**Exercise instructions:** From the line with "Given: Click the white" down to the final line of the material, please transcribe everything exactly, but leave the pictures out.

**Data to use:**
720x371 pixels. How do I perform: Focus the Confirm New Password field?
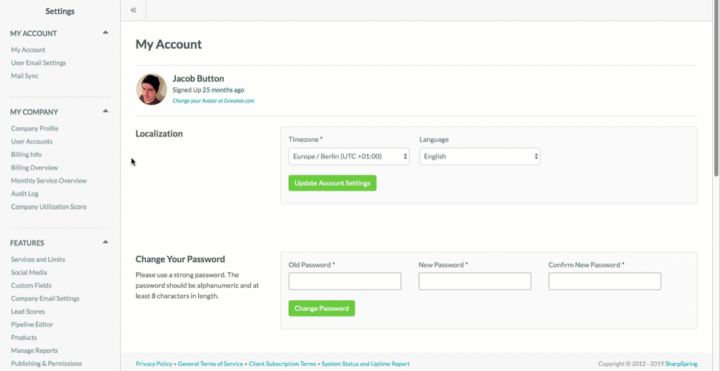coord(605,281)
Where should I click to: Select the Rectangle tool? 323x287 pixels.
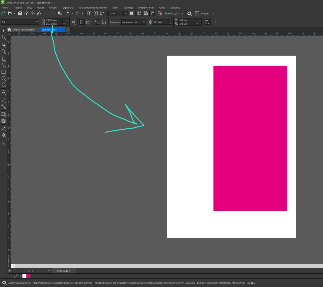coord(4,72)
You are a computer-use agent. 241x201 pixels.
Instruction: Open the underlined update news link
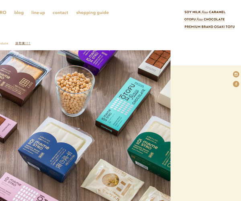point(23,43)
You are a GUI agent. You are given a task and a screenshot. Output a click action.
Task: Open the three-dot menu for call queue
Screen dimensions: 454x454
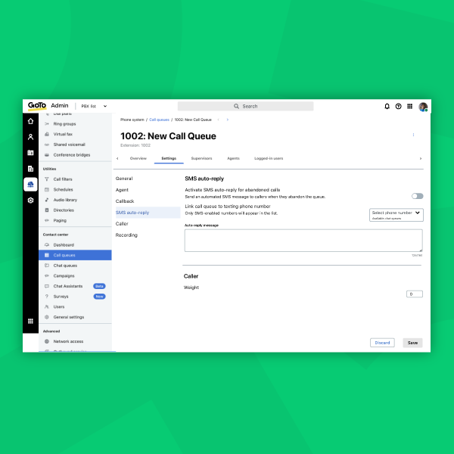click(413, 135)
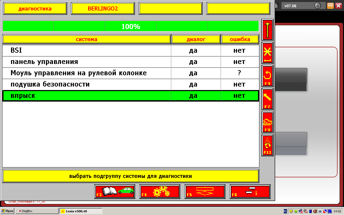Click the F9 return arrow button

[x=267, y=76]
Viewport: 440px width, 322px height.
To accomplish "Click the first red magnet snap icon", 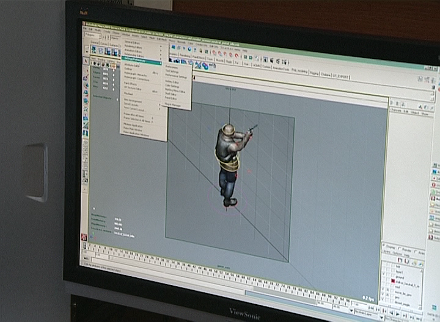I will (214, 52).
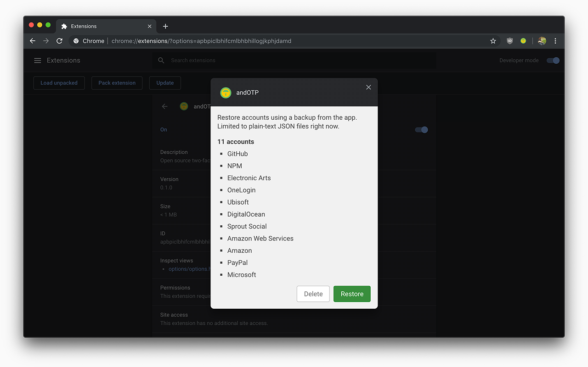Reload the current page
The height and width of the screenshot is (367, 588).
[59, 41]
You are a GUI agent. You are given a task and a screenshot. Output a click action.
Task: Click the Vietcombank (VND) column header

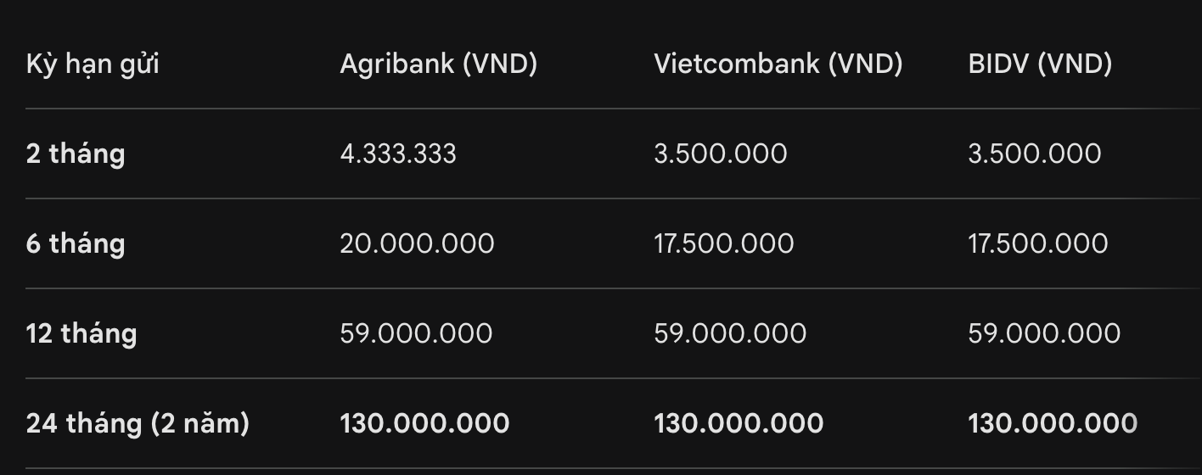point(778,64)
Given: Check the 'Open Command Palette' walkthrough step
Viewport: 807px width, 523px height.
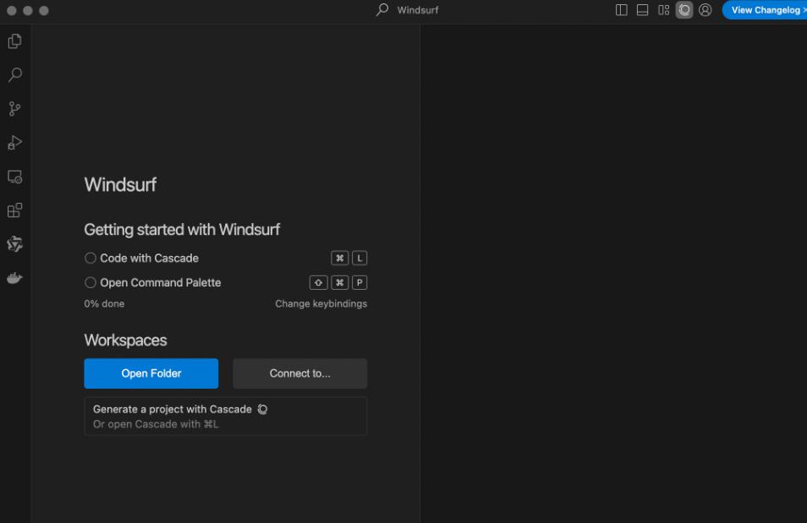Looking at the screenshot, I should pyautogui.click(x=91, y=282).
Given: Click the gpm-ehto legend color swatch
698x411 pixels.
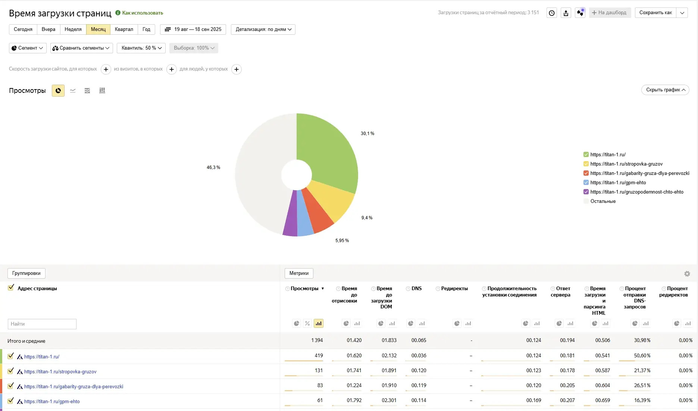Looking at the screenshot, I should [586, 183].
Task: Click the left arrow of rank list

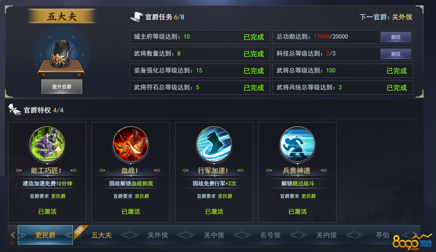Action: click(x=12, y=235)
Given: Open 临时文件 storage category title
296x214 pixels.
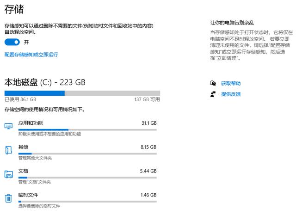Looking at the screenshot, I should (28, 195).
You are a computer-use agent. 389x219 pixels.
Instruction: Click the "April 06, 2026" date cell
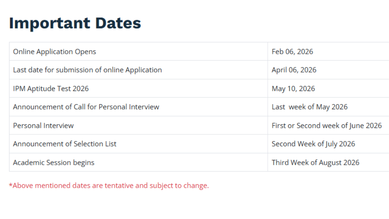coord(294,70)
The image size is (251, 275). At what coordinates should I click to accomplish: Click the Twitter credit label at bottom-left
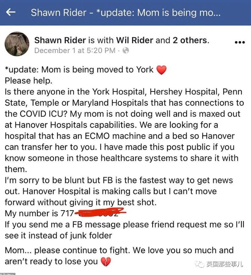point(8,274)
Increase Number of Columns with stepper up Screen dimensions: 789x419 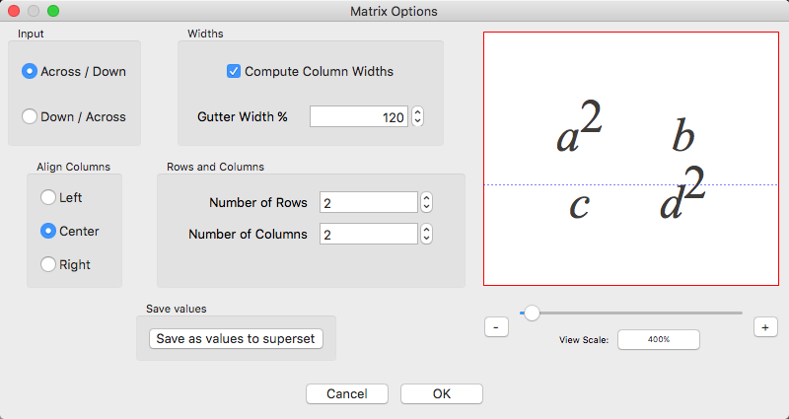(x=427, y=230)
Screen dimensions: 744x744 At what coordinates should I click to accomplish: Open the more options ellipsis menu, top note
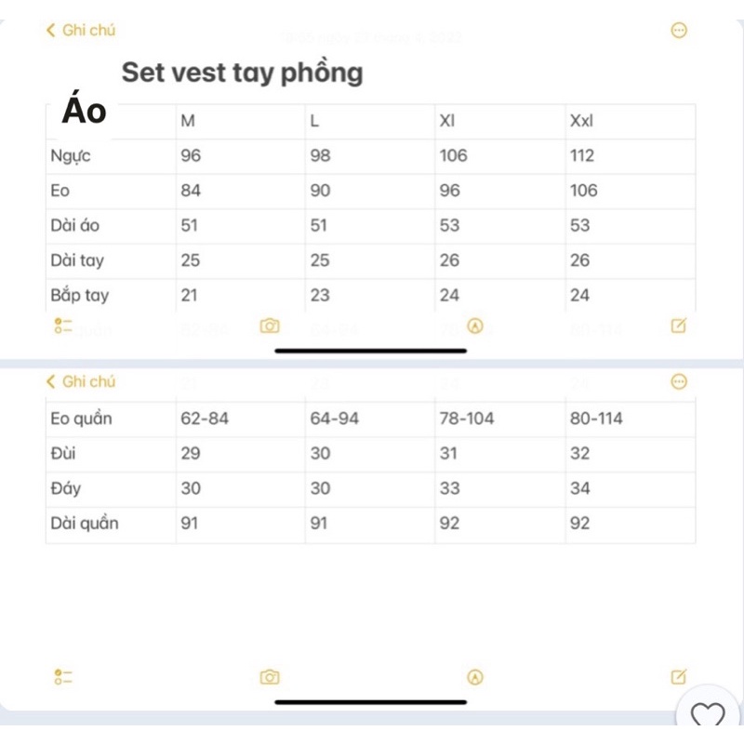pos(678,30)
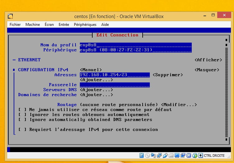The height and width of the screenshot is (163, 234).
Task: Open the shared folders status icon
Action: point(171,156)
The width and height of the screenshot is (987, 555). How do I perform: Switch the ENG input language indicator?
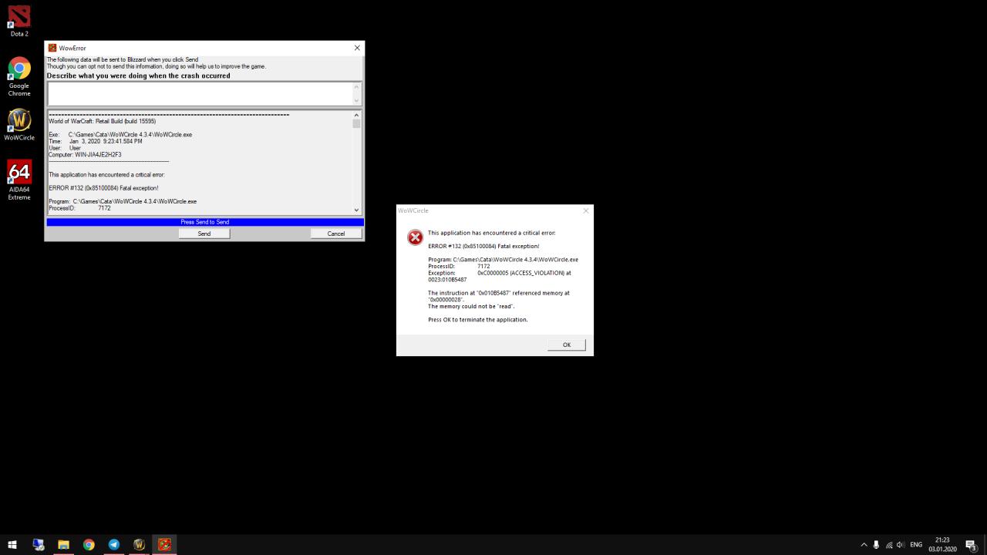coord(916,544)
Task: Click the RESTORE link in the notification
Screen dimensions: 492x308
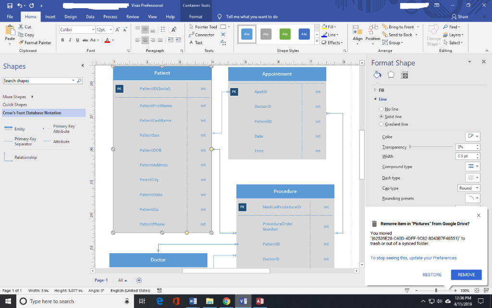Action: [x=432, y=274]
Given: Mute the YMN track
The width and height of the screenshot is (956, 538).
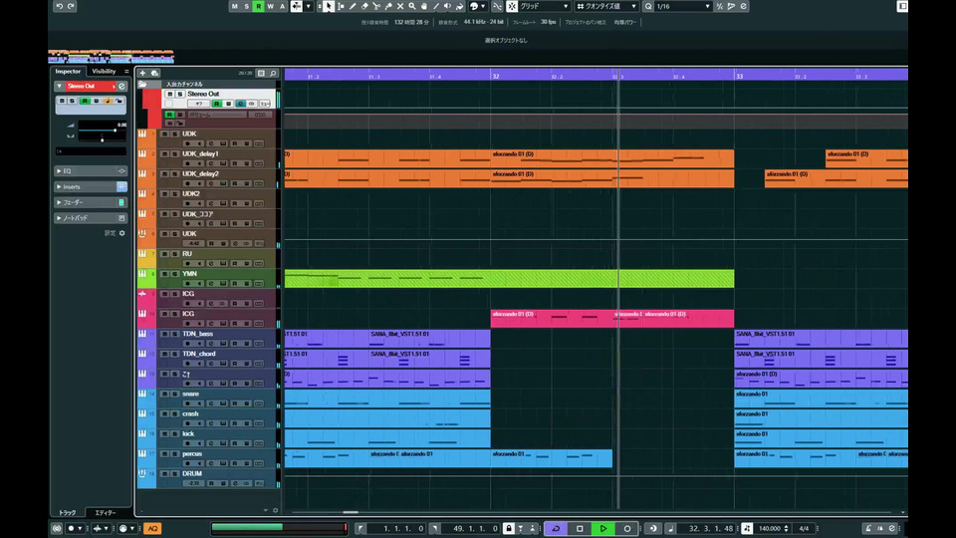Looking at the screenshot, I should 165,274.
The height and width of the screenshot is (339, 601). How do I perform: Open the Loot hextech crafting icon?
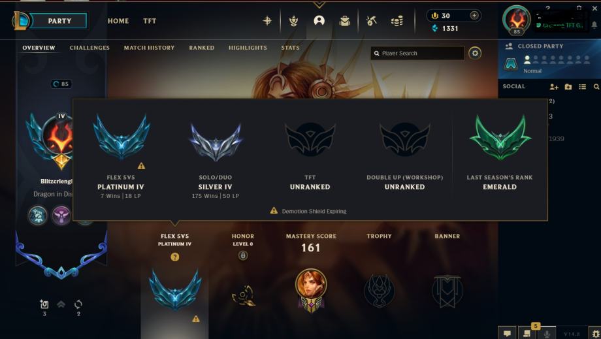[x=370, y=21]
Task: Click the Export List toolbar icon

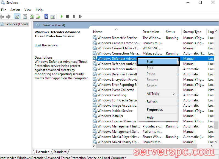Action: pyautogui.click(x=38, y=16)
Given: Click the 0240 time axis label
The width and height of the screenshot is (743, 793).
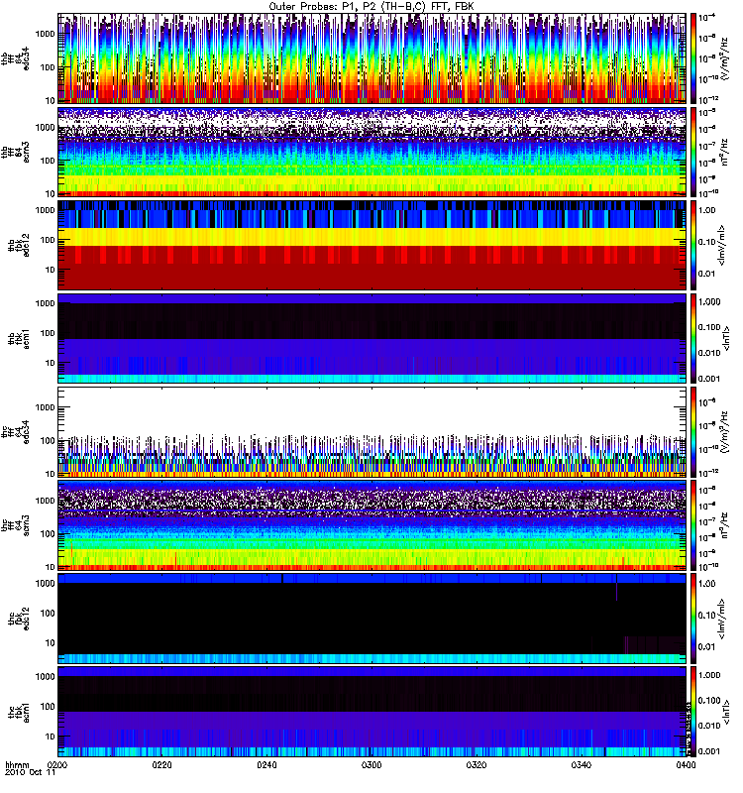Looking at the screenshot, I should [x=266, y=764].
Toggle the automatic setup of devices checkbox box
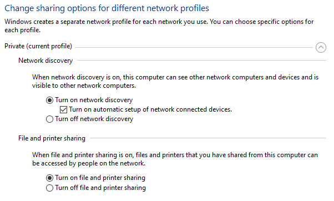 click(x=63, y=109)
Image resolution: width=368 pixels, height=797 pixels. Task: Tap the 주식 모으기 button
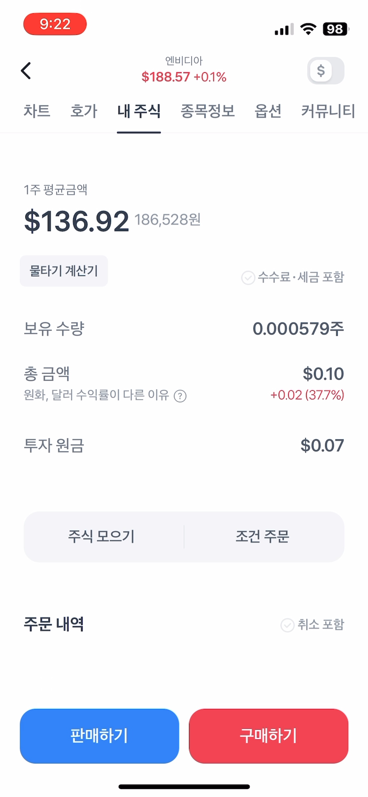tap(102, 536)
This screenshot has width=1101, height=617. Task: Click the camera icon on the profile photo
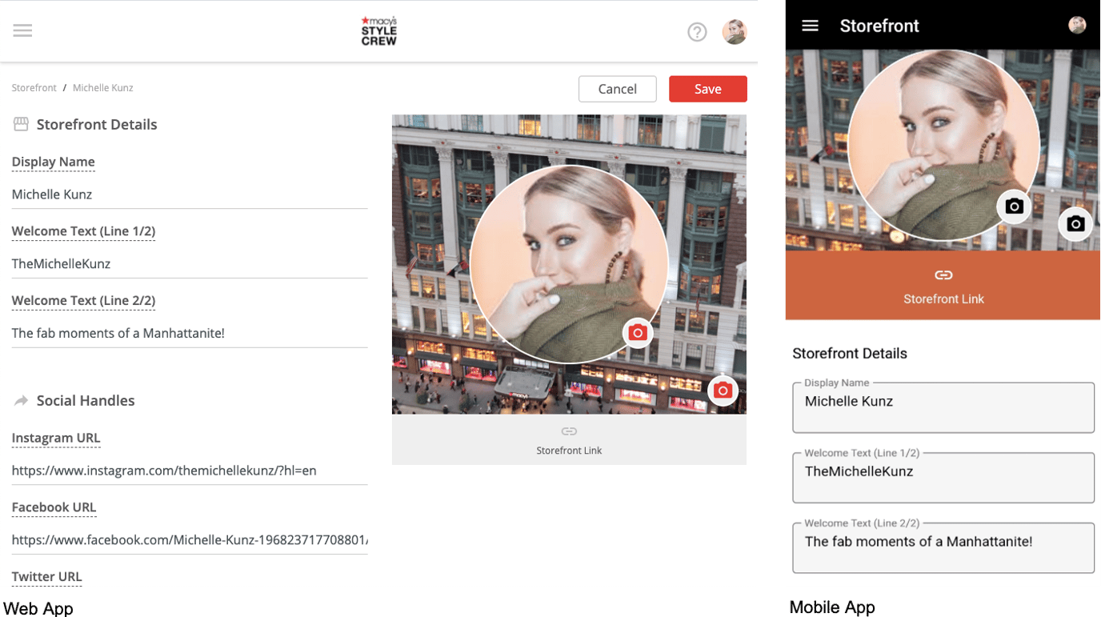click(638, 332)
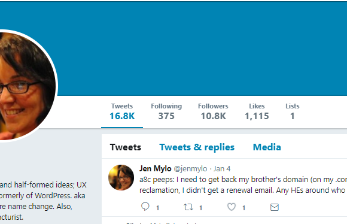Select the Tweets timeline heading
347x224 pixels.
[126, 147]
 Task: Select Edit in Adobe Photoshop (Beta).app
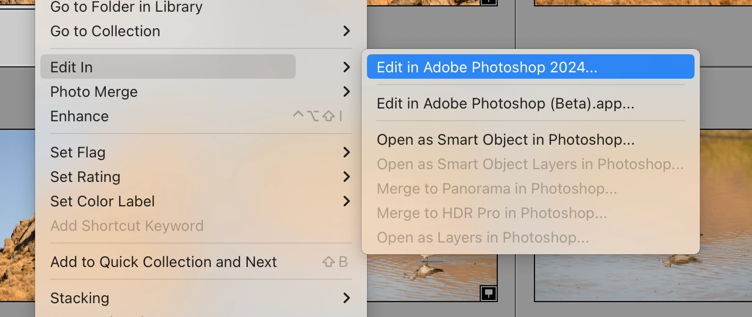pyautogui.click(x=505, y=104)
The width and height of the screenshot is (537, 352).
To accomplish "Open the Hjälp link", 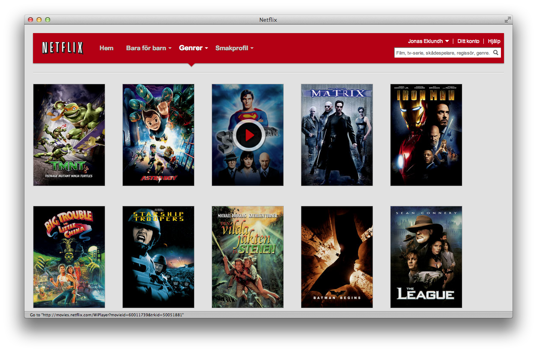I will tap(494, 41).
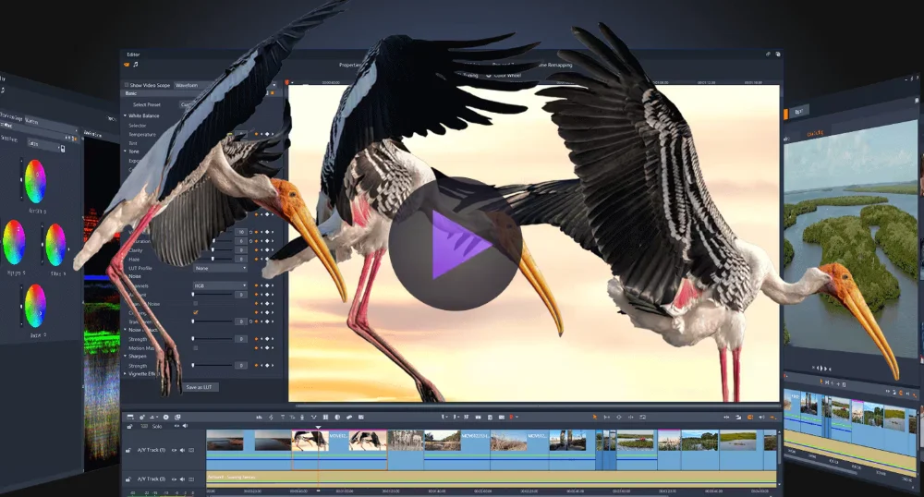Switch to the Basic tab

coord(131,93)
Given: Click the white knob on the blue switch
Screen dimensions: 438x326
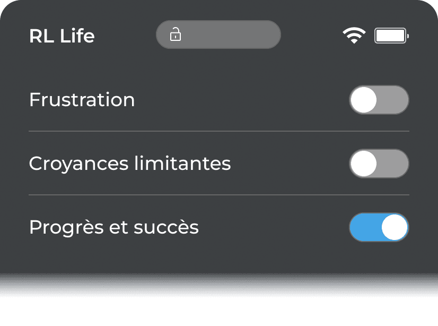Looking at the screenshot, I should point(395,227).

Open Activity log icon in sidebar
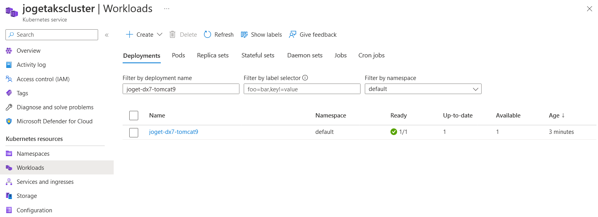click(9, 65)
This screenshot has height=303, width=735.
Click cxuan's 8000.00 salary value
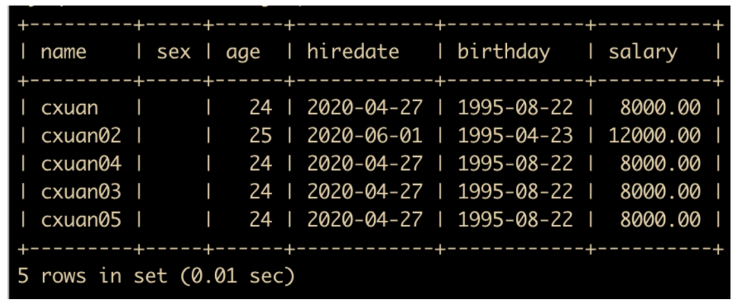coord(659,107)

**Solution to the exercise:**
Given: Click the white knob on the blue switch
Screen dimensions: 438x326
Looking at the screenshot, I should point(395,227).

Open Activity log icon in sidebar
click(9, 65)
This screenshot has height=303, width=735.
Click cxuan's 8000.00 salary value
coord(659,107)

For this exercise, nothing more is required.